Credo che se ci sia stato un miracolo, sia avvenuto proprio in quel momento.
Da quel momento, Cecé diventò il mio punto di riferimento, la mia forza…ora mi manca tantissimo. lui mi ha insegnato ad amare. Prima di andarsene mi disse: ora potete farcela da soli: Quelle parole resteranno sempre vive in me, non le dimenticherò mai.

Perché hai deciso di passare il capodanno con l’UNITALSI?
Mi chiedi per quale motivo decido di passare il capodanno con loro?
Invece c’è una domanda che mi sorge spontanea ed è questa: perché sono stata cieca ed egoista per molti anni? Ho provato a dare una risposta arrivando alla conclusione che, molto probabilmente, non ero ancora pronta, avevo bisogno di tempo, per pensare, per riflettere, per capire…il Signore non ha mai fretta, è sempre pronto ad attendere e ad accoglierci. Ormai non passo un solo il capodanno senza i miei amici dell’Unitalsi, siamo sempre insieme….ormai siamo diventati un gruppo affiatato di amici pronti a giocare e a divertirsi in ogni occasione. Io sono la “clown” del gruppo, quella “matta” che li fa ridere”.
Cosa ti spinge a stare con loro?
Stare con loro mi rende felice, con loro sono serena, anche loro hanno il diritto di divertirsi, di avere degli amici su cui contare, di avere una quotidianità serena, vissuta con gioia e in pienezza, nonostante le loro disabilità fisiche o mentali. Se ognuno dedicasse un po del tempo alle persone in difficoltà il mondo sarebbe davvero migliore… La mia vita è cambata, non so più stare senza aiutare qualcuno, che siano i nostri ragazzi o altri, il mio cuore si è aperto grazie al “Capo” lassù…ho visto il Suo volto nel volto di Cece e degli altri ragazzi. Non mi reputo una santa, anzi tutt’altro, ma sono contenta della nuova persona che sono diventata e spero giorno di riuscire a smuovere il cuore qualcuno che in questo momento è arrabbiato con Dio, proprio come lo ero in passato. Con questi ragazzi passo momenti fantastici che non dimenticherò mai, non perché le occasioni sono speciali ma perché sono con persone speciali che davvero mi stanno facendo crescere. Dio mi ha parlato e lo ha fatto tre anni fa con Cece’.

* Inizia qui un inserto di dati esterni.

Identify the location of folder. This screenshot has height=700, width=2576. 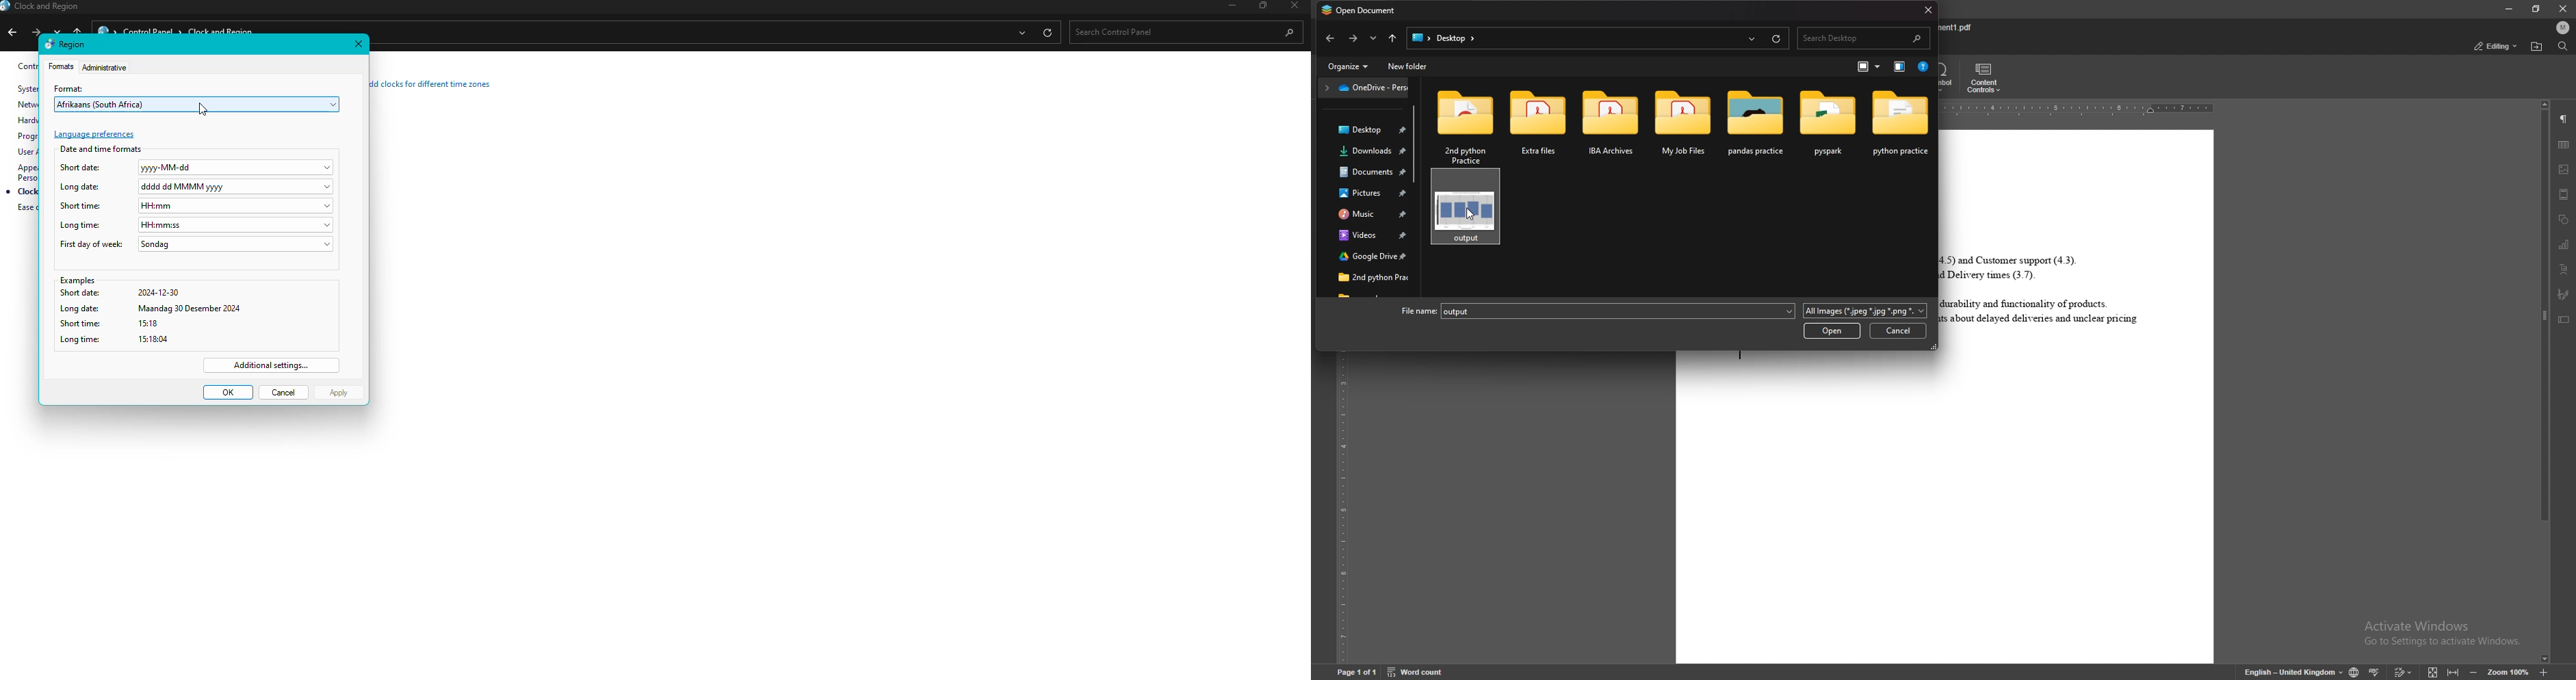
(1537, 125).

Ho imparato ad accettare il diverso perché è una ricchezza. Quando Cecé a Roma è stato baciato da Papa Francesco, noi eravamo con lui, dopo un paio di giorni venne nella nostra parrocchia, Cristo Re.
Venne intervistato e a fine intervista gli venne chiesto: Cesare cosa ti manca, cosa vorresti dalla vita? Lui rispose: A me non manca niente, ho tutto. Sono felice di avere una famiglia e degli amici fantastici. Scoppiammo tutti a piangere, mi commuovo anche ora nel ricordare quel momento…
Dio ci parla e spesso siamo ciechi e sordi…però c’è una certezza, Lui non ci abbandona mai. Sa attendere e sarà pronto ad accoglierci in ogni momento della nostra vita”.